**Material shown:**

◆ ◆ ◆ ◆

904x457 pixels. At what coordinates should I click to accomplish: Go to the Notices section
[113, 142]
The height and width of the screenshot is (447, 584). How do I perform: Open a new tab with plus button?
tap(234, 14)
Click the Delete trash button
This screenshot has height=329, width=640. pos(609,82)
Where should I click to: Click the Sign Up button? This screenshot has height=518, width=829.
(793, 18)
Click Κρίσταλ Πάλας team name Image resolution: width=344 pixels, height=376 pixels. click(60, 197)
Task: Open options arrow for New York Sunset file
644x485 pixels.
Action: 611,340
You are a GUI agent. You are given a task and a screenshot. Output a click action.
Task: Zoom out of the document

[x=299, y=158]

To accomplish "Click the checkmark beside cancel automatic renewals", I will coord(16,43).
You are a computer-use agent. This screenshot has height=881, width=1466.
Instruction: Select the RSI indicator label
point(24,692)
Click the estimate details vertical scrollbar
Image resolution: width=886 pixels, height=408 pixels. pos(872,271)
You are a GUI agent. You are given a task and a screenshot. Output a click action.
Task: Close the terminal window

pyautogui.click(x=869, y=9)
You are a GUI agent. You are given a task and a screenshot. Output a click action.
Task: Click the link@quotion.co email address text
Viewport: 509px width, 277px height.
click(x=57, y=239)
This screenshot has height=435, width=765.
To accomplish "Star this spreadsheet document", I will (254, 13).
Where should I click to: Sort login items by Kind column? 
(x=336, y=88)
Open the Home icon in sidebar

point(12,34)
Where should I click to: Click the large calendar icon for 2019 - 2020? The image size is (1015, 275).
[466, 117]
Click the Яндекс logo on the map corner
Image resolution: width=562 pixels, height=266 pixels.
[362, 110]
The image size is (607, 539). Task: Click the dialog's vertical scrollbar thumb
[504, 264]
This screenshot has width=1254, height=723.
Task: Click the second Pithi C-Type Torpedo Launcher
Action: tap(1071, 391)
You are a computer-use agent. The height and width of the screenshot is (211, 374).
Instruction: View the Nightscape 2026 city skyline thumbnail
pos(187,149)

◆ ◆ ◆ ◆

**Task to complete:** Read the lines above. Gather those in which the string "computer" is found.

**Result of the exercise:**
You are a computer-use agent. This screenshot has height=881, width=1466.
You are a computer-use agent. The height and width of the screenshot is (211, 374).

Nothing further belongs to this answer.